Hal ini sesuai dengan penelitian yang dilakukan oleh Andreas Rudiwantoro yang menunjukkan bahwa generasi milenial memiliki kebiasan yang cukup khas, yaitu tidak bisa jauh dari gadget. Mulai dari bangun tidur sampai ingin tidur kembali gadget selalu ada di tangan, dan adapun ciri khas lain dari generasi milenial adalah sangat wajib memiliki media sosial. Hampir semua generasi milenial mempunyai akun media sosial, dan dengan akun tersebut, generasi ini dapat dengan mudah menunjukkan jati diri masing-masing kepada orang lain melalui status yang diupload (diungah). (Andreas, 2018) Kini media sosial memiliki andil besar dalam mepermudah manusia untuk bersosialisasi dan berinteraksi, memungkinkan seseorang untuk berinteraksi dengan orang lain di seluruh dunia, menjalin pertemanan baru, berbisnis, dan bahkan mencari pasangan hidup. (Rafsanjani, 2018) Adapun sisi negatif dari media sosial adalah ketika warganet tidak bisa membedakan mana informasi yang benar dan teruji serta informasi yang tidak benar dan belum diketahui jelas asalnya, sebab saat ini dengan adanya media sosial yang semakin bebas, informasi yang masuk cenderung tidak terkontrol dan langsung diterima oleh masyarakat tanpa melalui proses filterisasi. Akses media sosial yang mudah, menyebabkan mudahnya pula peredaran berita bohong (hoax) di masyarakat. Penelitian Iffah Al Walidah, menunjukkan bahwa berita hoax di media sosial beragam bentuknya; mulai dari aspek pendidikan, kesehatan, politik, serta ujaran kebencian, sehingga mengakibatkan pecahnya persatuan masyarakat yang telah dibangun dengan asas gotong-royong. (Walidah, 2017)

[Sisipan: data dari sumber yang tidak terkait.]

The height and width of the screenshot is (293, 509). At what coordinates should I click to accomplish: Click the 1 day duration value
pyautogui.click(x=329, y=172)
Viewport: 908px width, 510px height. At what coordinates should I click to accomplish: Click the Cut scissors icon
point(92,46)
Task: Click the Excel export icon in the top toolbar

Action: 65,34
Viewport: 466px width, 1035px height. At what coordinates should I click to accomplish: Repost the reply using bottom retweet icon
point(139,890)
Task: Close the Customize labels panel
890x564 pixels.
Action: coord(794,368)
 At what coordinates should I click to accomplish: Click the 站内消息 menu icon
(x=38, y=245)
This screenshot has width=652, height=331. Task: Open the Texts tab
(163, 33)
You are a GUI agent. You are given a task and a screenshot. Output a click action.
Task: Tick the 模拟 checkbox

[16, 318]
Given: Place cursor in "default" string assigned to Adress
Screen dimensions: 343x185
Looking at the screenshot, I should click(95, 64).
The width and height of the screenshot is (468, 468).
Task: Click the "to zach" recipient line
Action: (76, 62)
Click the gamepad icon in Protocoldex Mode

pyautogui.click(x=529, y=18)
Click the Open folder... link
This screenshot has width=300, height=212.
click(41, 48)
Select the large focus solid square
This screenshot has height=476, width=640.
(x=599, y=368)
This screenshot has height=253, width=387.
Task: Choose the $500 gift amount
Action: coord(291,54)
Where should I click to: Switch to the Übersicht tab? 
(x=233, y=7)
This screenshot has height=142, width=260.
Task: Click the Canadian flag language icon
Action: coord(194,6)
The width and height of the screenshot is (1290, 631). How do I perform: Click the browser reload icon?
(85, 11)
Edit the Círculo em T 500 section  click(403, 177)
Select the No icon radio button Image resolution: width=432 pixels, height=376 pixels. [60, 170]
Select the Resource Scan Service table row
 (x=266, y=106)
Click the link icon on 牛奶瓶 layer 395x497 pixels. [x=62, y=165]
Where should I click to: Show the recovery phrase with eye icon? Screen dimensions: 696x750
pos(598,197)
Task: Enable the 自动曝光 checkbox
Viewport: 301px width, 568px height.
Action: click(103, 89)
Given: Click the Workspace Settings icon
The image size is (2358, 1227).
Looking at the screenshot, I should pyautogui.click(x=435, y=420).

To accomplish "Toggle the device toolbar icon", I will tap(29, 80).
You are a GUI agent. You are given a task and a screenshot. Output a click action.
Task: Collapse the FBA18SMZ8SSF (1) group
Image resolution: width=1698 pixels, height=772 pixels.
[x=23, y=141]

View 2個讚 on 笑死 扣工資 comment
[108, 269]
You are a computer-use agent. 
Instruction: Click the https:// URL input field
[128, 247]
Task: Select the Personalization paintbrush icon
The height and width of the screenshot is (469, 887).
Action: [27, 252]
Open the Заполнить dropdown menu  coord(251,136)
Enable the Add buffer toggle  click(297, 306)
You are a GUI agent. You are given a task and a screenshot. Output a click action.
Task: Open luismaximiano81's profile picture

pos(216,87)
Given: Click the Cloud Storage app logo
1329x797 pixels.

Perkembangan budaya di era generasi milenial saat ini secara langsung maupun tidak langsung tentu cukup berpengaruh terhadap perubahan pola komunikasi dan juga perilaku generasi milenial saat ini. Terlebih, generasi milenial sudah pasti akan terjun ke berbagai bidang kehidupan di masyarakat, akan menghadapi berbagai perubahan dan berbagai macam orang, serta sangat mungkin akan menjadi pemimpin di masyarakat, oleh sebab itu perlu dibentengi dengan perilaku asertif. Bagus Riono sendiri mengatakan bahwa perilaku asertif dalam perpektif psikologi Islam berkaitan erat dengan etika kita ketika seseorang berkomunikasi yaitu ma’ruf (baik), sadida (benar/jujur), karima (mulia), masyura (pantas), layyina (lemah lembut), dan baligha (berbekas/meninggalkan bekas). (Riyono, 2018)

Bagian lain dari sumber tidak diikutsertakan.